Records follow. Pull out every line that contains "menu".

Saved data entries

******************************

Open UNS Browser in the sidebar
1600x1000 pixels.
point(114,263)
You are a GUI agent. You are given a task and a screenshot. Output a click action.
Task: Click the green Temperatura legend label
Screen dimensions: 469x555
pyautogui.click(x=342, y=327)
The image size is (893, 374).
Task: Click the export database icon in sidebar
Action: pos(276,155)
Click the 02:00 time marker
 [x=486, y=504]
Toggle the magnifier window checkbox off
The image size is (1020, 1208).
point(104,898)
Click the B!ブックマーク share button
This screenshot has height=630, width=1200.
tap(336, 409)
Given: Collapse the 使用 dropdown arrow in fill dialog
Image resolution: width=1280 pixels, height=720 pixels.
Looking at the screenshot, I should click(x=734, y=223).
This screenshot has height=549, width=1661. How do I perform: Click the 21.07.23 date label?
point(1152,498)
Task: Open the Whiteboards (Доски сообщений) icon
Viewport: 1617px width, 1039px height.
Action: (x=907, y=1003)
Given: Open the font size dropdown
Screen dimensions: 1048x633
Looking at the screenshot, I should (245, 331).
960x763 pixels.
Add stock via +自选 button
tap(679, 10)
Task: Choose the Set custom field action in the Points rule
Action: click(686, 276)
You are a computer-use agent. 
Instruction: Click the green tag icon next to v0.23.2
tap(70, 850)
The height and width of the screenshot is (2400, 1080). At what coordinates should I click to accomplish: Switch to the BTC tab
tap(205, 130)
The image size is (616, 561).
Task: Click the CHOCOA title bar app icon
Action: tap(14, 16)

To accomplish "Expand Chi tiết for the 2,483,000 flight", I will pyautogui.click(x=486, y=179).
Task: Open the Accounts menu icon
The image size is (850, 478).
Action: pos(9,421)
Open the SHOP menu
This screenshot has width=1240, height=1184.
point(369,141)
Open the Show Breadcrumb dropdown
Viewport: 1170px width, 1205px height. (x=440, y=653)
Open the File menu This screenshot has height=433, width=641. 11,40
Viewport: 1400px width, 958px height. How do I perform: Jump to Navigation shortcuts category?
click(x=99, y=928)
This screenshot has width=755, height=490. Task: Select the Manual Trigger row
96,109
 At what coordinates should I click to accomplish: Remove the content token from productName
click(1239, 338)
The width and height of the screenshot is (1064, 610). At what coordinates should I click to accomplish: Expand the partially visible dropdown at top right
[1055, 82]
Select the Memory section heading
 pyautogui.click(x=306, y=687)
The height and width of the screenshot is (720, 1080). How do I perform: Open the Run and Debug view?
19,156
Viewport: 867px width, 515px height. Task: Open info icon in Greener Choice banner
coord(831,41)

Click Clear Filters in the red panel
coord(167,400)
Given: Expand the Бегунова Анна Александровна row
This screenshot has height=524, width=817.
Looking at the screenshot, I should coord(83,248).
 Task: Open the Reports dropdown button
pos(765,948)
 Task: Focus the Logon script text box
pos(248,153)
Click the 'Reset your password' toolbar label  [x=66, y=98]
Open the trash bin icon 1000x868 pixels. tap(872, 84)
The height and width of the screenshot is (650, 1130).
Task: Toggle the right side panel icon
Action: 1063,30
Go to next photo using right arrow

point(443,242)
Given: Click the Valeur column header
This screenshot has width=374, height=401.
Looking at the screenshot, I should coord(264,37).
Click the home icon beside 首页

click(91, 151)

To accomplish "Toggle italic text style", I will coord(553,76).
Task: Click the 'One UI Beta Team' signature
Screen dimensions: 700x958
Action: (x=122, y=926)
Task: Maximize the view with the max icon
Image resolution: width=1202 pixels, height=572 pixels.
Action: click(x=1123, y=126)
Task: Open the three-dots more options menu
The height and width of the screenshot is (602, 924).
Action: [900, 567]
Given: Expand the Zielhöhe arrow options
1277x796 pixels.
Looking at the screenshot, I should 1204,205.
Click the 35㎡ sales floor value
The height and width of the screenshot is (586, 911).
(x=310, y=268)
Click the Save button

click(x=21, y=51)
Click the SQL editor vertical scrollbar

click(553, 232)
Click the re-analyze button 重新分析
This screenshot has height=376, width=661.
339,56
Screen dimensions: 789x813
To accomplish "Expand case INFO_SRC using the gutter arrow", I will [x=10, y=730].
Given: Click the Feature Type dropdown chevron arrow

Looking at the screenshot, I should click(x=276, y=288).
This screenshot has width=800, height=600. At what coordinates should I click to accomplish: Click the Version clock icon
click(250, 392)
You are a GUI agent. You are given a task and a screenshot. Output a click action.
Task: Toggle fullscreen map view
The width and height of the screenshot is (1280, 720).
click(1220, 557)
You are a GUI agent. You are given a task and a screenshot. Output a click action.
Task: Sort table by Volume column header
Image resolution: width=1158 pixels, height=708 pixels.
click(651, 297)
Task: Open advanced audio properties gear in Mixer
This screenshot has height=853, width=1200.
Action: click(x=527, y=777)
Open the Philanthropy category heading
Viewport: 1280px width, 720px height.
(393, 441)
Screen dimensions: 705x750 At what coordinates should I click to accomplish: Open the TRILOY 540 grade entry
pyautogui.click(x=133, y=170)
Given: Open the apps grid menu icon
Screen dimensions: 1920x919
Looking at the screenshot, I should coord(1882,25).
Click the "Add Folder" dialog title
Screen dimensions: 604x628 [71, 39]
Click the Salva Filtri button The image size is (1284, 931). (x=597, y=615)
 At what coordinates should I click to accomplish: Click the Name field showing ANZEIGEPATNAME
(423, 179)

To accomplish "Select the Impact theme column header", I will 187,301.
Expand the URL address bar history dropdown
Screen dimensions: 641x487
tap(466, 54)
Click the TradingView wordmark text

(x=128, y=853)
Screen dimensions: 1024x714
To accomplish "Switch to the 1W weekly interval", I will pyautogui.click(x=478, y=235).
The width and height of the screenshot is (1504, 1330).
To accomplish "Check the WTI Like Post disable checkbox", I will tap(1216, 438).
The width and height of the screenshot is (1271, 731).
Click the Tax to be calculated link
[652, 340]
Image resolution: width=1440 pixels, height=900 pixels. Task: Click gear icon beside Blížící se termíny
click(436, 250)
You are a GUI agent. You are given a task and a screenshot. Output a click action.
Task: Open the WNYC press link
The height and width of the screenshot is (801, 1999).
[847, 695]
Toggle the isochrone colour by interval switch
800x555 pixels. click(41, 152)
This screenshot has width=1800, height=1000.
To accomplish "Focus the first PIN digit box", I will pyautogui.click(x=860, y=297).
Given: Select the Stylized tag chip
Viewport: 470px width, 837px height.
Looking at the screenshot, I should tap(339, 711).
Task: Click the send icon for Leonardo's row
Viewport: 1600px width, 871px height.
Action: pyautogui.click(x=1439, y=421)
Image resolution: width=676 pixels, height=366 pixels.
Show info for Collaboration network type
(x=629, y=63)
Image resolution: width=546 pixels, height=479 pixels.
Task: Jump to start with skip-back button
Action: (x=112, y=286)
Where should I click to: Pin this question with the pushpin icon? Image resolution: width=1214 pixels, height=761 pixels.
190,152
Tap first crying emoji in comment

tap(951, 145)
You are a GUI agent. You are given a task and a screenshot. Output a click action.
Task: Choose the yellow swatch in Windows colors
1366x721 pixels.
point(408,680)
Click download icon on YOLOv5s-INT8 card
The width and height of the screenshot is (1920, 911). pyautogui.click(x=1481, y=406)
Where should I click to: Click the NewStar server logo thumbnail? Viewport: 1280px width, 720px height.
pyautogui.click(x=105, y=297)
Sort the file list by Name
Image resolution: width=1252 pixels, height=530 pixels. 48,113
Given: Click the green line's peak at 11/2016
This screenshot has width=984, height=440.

******************************

#### Written reply:
Task: Open the Accounts menu icon
Open the SHOP menu
Open the File menu This screenshot has height=433, width=641. 11,40
Task: Open the three-dots more options menu
Given: Open the apps grid menu icon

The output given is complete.